Extrait du texte:

Pierre Pestieau
Quand on parle d’inégalités économiques, les nombreuses sources de confusion appellent autant de clarifications.
La première vient de la variable dont on veut évaluer la distribution et
partant l’inégalité. Cela pourrait être le revenu disponible, la richesse, la
consommation, voire un indicateur de bonheur ou de bien-être. On ne sera pas
surpris d’observer une forte variation dans les inégalités de l’une ou l’autre
variable. Il n’y pas non plus de corrélation claire entre elles. Une personne
riche peut avoir un revenu faible. Témoin le pêcheur de l’Ile de Ré (1). Une
personne qui s’endette peut consommer beaucoup plus qu’elle ne gagne. Enfin, on
sait que l’argent ne fait pas le bonheur. Une personne matériellement aisée mais
coupée de tout réseau social ou familial et diminuée par la maladie sera peut être
plus malheureuse qu’un pauvre sans le sou mais entouré d’amis.

Consigne: Reproduisez mot pour mot le passage de l'extrait sur les inégalités économiques qui va de « Pierre Pestieau » jusqu'à « mais entouré d’amis. » inclus.

(Contenus enregistrés)

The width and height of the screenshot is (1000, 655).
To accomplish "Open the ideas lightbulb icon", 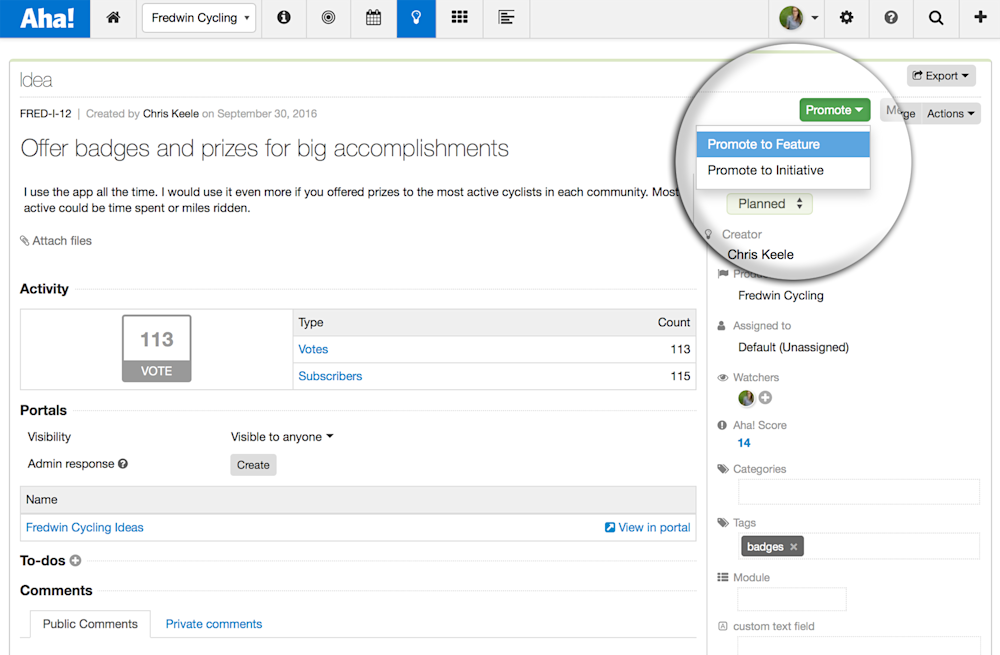I will point(416,18).
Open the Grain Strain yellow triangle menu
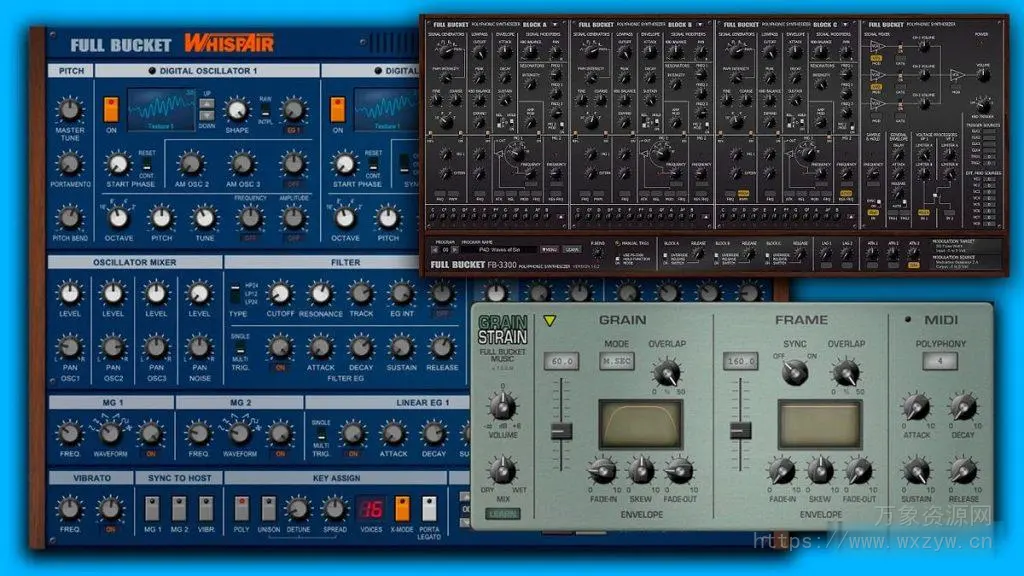Viewport: 1024px width, 576px height. (x=550, y=321)
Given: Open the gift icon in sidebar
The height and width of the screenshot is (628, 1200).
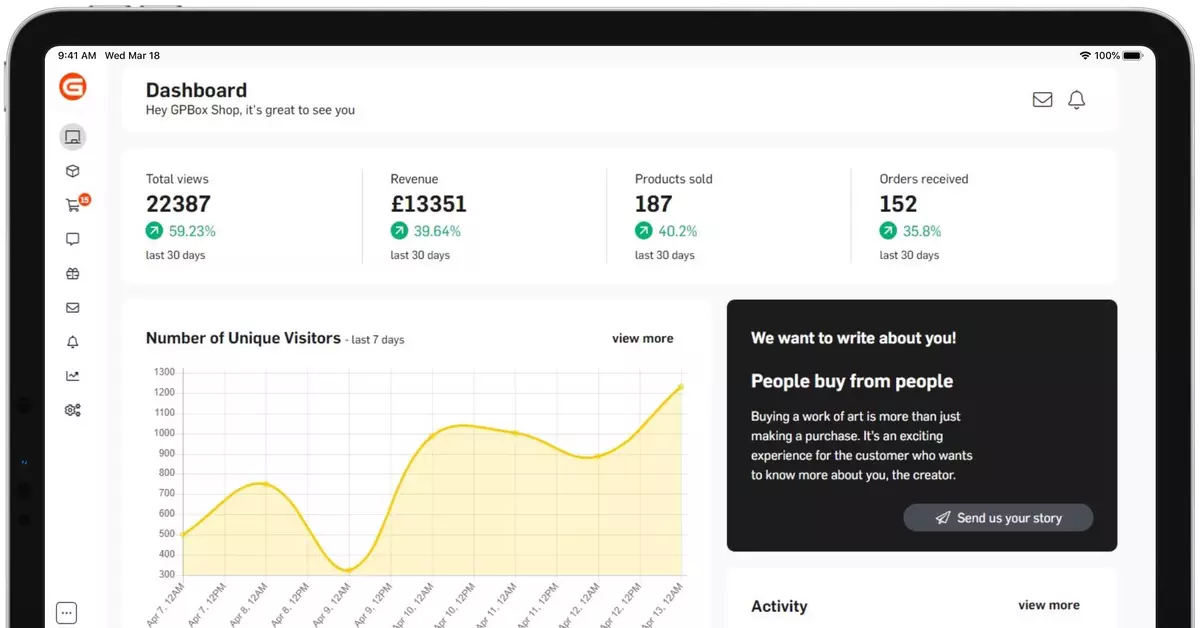Looking at the screenshot, I should pyautogui.click(x=72, y=274).
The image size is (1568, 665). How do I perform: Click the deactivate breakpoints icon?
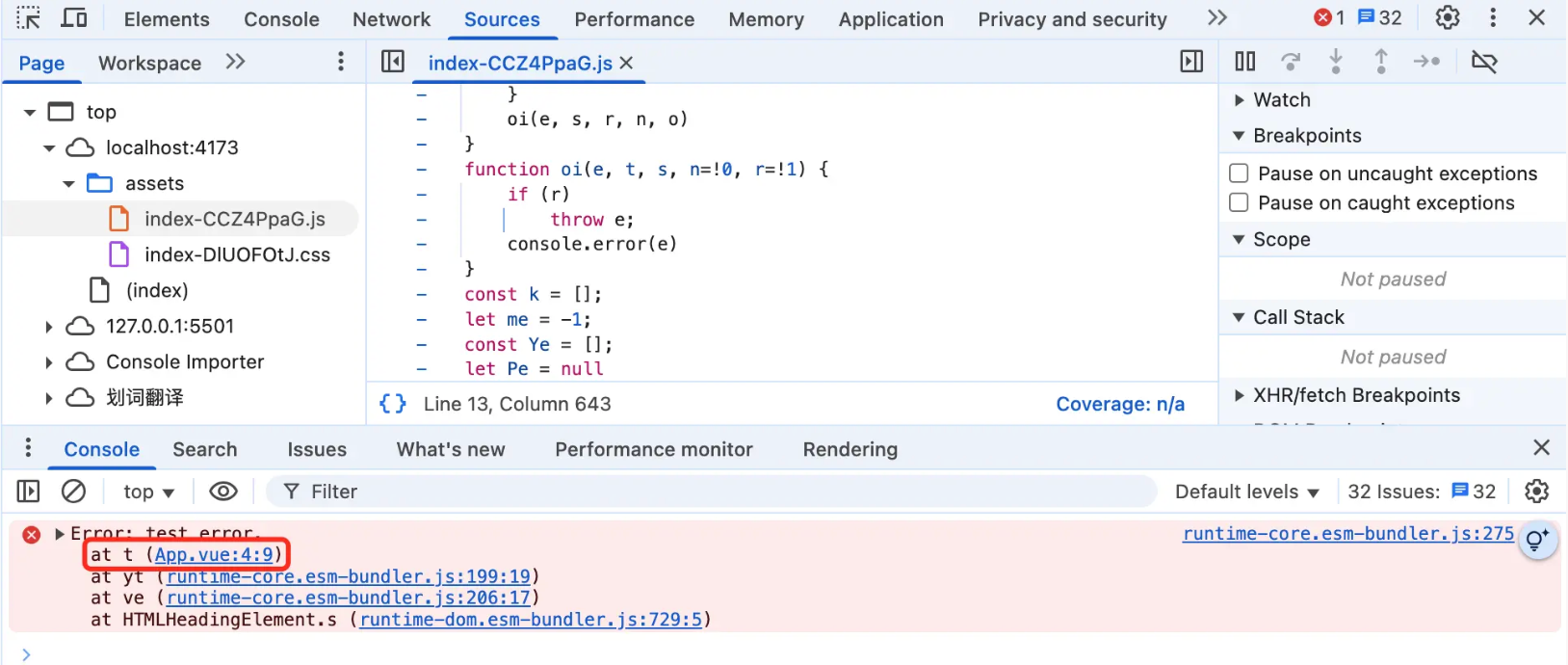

Réponse rédigée:
Pierre Pestieau
Quand on parle d’inégalités économiques, les nombreuses sources de confusion appellent autant de clarifications.
La première vient de la variable dont on veut évaluer la distribution et
partant l’inégalité. Cela pourrait être le revenu disponible, la richesse, la
consommation, voire un indicateur de bonheur ou de bien-être. On ne sera pas
surpris d’observer une forte variation dans les inégalités de l’une ou l’autre
variable. Il n’y pas non plus de corrélation claire entre elles. Une personne
riche peut avoir un revenu faible. Témoin le pêcheur de l’Ile de Ré (1). Une
personne qui s’endette peut consommer beaucoup plus qu’elle ne gagne. Enfin, on
sait que l’argent ne fait pas le bonheur. Une personne matériellement aisée mais
coupée de tout réseau social ou familial et diminuée par la maladie sera peut être
plus malheureuse qu’un pauvre sans le sou mais entouré d’amis.